Define Your docker-compose.yml

We’ll configure a caddy service that builds from a custom Dockerfile and mounts a secret called api_key.

name: caddy

services:
  caddy:
    build: .
    container_name: caddy
    restart: unless-stopped
    cap_add:
      - NET_ADMIN
    secrets:
      - api_key
    ports:
      - "80:80"
      - "443:443"
    volumes:
      - data:/data
      - config:/config
    networks:
      - caddy

volumes:
  data:
  config:

networks:
  caddy:
    name: caddy
    external: true

secrets:
  api_key:
    environment: API_KEY

This declares the api_key secret, which we’ll inject into the container. It content comes from the host environment variable API_KEY.

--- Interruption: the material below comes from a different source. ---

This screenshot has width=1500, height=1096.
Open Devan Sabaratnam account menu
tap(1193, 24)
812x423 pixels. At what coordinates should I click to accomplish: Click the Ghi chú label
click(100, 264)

Create a Custom Dockerfile

Caddy itself doesn’t automatically load secrets from /run/secrets/, so we need a small helper script to export them as environment variables.

FROM caddy:2-alpine

COPY ./export_secrets /usr/sbin/export_secrets
RUN chmod +x /usr/sbin/export_secrets

ENTRYPOINT ["/usr/sbin/export_secrets"]
CMD ["caddy"]

In our Dockerfile we copy the script, make it executable, and set it as the container entrypoint.

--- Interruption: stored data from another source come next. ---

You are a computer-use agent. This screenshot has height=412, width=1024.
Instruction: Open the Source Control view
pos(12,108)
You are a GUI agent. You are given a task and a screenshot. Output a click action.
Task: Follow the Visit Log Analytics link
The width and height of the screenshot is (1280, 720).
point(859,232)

Write the export_secrets Script

This script loops over all files in /run/secrets/, converts their filenames to uppercase, and exports them as environment variables before launching Caddy.

#!/bin/sh
set -e

# Export all secrets in /run/secrets as uppercase env vars
for secret_file in /run/secrets/*; do
  if [ -f "$secret_file" ]; then
    secret_name=$(basename "$secret_file")
    env_var_name=$(echo "$secret_name" | tr '[:lower:]' '[:upper:]')
    export "$env_var_name"="$(cat "$secret_file")"
  fi
done

# Execute the container’s main process
exec "$@"

For example, a file named /run/secrets/api_key becomes the environment variable API_KEY.

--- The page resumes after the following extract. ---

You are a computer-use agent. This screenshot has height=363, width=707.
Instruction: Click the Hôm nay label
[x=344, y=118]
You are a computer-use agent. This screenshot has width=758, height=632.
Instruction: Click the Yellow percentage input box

Use the Secret in Caddyfile

Now you can reference the secret as an environment variable in your Caddyfile:

{
  ...
  some_module {
    api_key {env.API_KEY}
  }
  ...
}

Run the Container

Start the container by providing the secret, add a space before the secret to not safe this command into your bash/zsh history:

$  API_KEY='super_secret!' docker compose up -d

Or use any Secret Manager with a CLI to get the secret.


Of course, this would be even nicer if implemented as a Caddy module, but this is out of scope right now.

1 Like

Thank you! I’ve move your post to the Wiki category.

1 Like

Can you help me understand please? If you’re converting secrets into the environment variables, how does that differ from just using env_file?

services:
  caddy:
    env_file: "caddy.env"
...
1 Like

By the way, you don’t need to parse the secrets file and load them into env vars. You can use the placeholder {file./path/to/secret} directly.

4 Likes

Sorry, answering my own question after a quick test.

docker-compose.yaml:

services:
  caddy_build:
    build: .
    container_name: caddy_build
    env_file: ./caddy_env_file
    secrets:
      - caddy_secret
    restart: unless-stopped

secrets:
  caddy_secret:
    file: ./caddy_secret_file

Dockerfile:

FROM caddy:2-alpine

COPY ./export_secrets /usr/sbin/export_secrets
RUN chmod +x /usr/sbin/export_secrets

ENTRYPOINT ["/usr/sbin/export_secrets"]
CMD [ "caddy", "run", "--config", "/etc/caddy/Caddyfile", "--adapter", "caddyfile" ]

caddy_env_file:

CADDY_ENV=test_value

caddy_secret_file:

super_secret!
$ docker inspect caddy_build | jq '.[] | .Config.Env'
[
  "CADDY_ENV=test_value",
  "PATH=/usr/local/sbin:/usr/local/bin:/usr/sbin:/usr/bin:/sbin:/bin",
  "CADDY_VERSION=v2.10.2",
  "XDG_CONFIG_HOME=/config",
  "XDG_DATA_HOME=/data"
]

$ docker exec -ti caddy_build printenv
PATH=/usr/local/sbin:/usr/local/bin:/usr/sbin:/usr/bin:/sbin:/bin
HOSTNAME=69c78f1d017f
TERM=xterm
CADDY_ENV=test_value
CADDY_VERSION=v2.10.2
XDG_CONFIG_HOME=/config
XDG_DATA_HOME=/data
HOME=/root

$ docker exec -ti caddy_build strings /proc/1/environ
CADDY_ENV=test_value
HOSTNAME=69c78f1d017f
SHLVL=1
HOME=/root
CADDY_VERSION=v2.10.2
PATH=/usr/local/sbin:/usr/local/bin:/usr/sbin:/usr/bin:/sbin:/bin
XDG_CONFIG_HOME=/config
XDG_DATA_HOME=/data
CADDY_SECRET=super_secret!
PWD=/srv

So, while env_file shows up directly in .Config.Env, the environment variables created from secrets need a bit more digging to find. That’s the difference.

My question was kind of silly, but at least it gave me an excuse to poke around a bit :slight_smile:

this is the official and better approach.